Set problem: Render every line below as a two-column CSV with the headers "target" and "coordinates," one row per line, putting each value in its own quoted field and replacing any line breaks with spaces. Leave the picture out.

Material for this task:
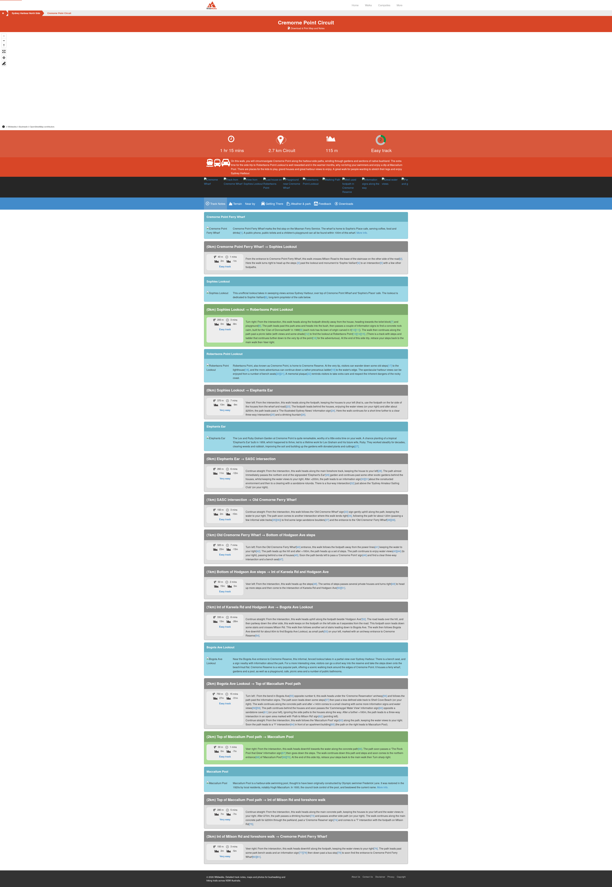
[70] (288, 757)
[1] (241, 233)
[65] (332, 724)
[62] (320, 716)
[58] (254, 708)
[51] (343, 588)
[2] (400, 259)
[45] (296, 555)
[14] (359, 334)
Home (355, 5)
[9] (301, 330)
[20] (278, 374)
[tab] (215, 204)
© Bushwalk (22, 126)
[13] (355, 334)
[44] (399, 551)
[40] (298, 547)
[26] (303, 414)
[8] (259, 326)
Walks (368, 5)
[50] (339, 588)
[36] (278, 520)
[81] (258, 857)
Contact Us (368, 876)
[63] (341, 720)
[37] (327, 520)
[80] (254, 857)
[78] (305, 852)
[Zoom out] (4, 40)
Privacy (390, 876)
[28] (380, 471)
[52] (364, 619)
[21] (282, 374)
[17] (390, 365)
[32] (352, 483)
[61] (265, 712)
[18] (247, 370)
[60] (381, 708)
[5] (381, 263)
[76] (376, 848)
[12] (307, 334)
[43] (395, 551)
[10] (353, 330)
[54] (257, 635)
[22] (309, 374)
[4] (358, 263)
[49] (393, 584)
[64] (292, 724)
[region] (306, 81)
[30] (363, 479)
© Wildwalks (11, 126)
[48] (315, 584)
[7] (392, 322)
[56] (385, 696)
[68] (257, 757)
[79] (339, 852)
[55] (291, 696)
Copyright (401, 876)
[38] (389, 520)
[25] (272, 414)
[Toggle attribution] (3, 127)
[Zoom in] (4, 36)
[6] (266, 297)
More (399, 5)
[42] (258, 551)
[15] (363, 334)
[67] (283, 753)
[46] (365, 555)
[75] (251, 824)
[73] (312, 816)
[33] (346, 512)
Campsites (384, 5)
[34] (350, 516)
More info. (362, 233)
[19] (333, 370)
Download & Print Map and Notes (307, 28)
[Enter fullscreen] (4, 51)
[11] (358, 330)
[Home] (3, 13)
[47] (281, 559)
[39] (393, 520)
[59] (258, 708)
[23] (288, 406)
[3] (298, 263)
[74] (335, 820)
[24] (333, 410)
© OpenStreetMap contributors (41, 126)
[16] (315, 338)
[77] (301, 852)
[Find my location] (4, 57)
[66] (360, 749)
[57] (327, 700)
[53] (326, 631)
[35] (274, 520)
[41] (377, 547)
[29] (327, 475)
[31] (367, 479)
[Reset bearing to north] (4, 45)
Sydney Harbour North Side (26, 13)
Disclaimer (380, 876)
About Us (356, 876)
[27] (356, 446)
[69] (284, 757)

Answer to the problem:
target,coordinates
"[70]","(288, 757)"
"[1]","(241, 233)"
"[65]","(332, 724)"
"[62]","(320, 716)"
"[58]","(254, 708)"
"[51]","(343, 588)"
"[2]","(400, 259)"
"[45]","(296, 555)"
"[14]","(359, 334)"
"Home","(355, 5)"
"[9]","(301, 330)"
"[20]","(278, 374)"
"[tab]","(215, 204)"
"© Bushwalk","(22, 126)"
"[13]","(355, 334)"
"[44]","(399, 551)"
"[40]","(298, 547)"
"[26]","(303, 414)"
"[8]","(259, 326)"
"Walks","(368, 5)"
"[50]","(339, 588)"
"[36]","(278, 520)"
"[81]","(258, 857)"
"Contact Us","(368, 876)"
"[63]","(341, 720)"
"[37]","(327, 520)"
"[80]","(254, 857)"
"[78]","(305, 852)"
"[Zoom out]","(4, 40)"
"Privacy","(390, 876)"
"[28]","(380, 471)"
"[52]","(364, 619)"
"[21]","(282, 374)"
"[17]","(390, 365)"
"[32]","(352, 483)"
"[61]","(265, 712)"
"[18]","(247, 370)"
"[60]","(381, 708)"
"[5]","(381, 263)"
"[76]","(376, 848)"
"[12]","(307, 334)"
"[43]","(395, 551)"
"[10]","(353, 330)"
"[54]","(257, 635)"
"[22]","(309, 374)"
"[4]","(358, 263)"
"[49]","(393, 584)"
"[64]","(292, 724)"
"[region]","(306, 81)"
"[30]","(363, 479)"
"© Wildwalks","(11, 126)"
"[48]","(315, 584)"
"[7]","(392, 322)"
"[56]","(385, 696)"
"[68]","(257, 757)"
"[79]","(339, 852)"
"[55]","(291, 696)"
"Copyright","(401, 876)"
"[38]","(389, 520)"
"[25]","(272, 414)"
"[Toggle attribution]","(3, 127)"
"[Zoom in]","(4, 36)"
"[6]","(266, 297)"
"More","(399, 5)"
"[42]","(258, 551)"
"[15]","(363, 334)"
"[67]","(283, 753)"
"[46]","(365, 555)"
"[75]","(251, 824)"
"[73]","(312, 816)"
"[33]","(346, 512)"
"Campsites","(384, 5)"
"[34]","(350, 516)"
"More info.","(362, 233)"
"[19]","(333, 370)"
"Download & Print Map and Notes","(307, 28)"
"[Enter fullscreen]","(4, 51)"
"[11]","(358, 330)"
"[Home]","(3, 13)"
"[47]","(281, 559)"
"[39]","(393, 520)"
"[59]","(258, 708)"
"[23]","(288, 406)"
"[3]","(298, 263)"
"[74]","(335, 820)"
"[24]","(333, 410)"
"© OpenStreetMap contributors","(41, 126)"
"[16]","(315, 338)"
"[77]","(301, 852)"
"[Find my location]","(4, 57)"
"[66]","(360, 749)"
"[57]","(327, 700)"
"[53]","(326, 631)"
"[35]","(274, 520)"
"[41]","(377, 547)"
"[29]","(327, 475)"
"[31]","(367, 479)"
"[Reset bearing to north]","(4, 45)"
"Sydney Harbour North Side","(26, 13)"
"Disclaimer","(380, 876)"
"About Us","(356, 876)"
"[27]","(356, 446)"
"[69]","(284, 757)"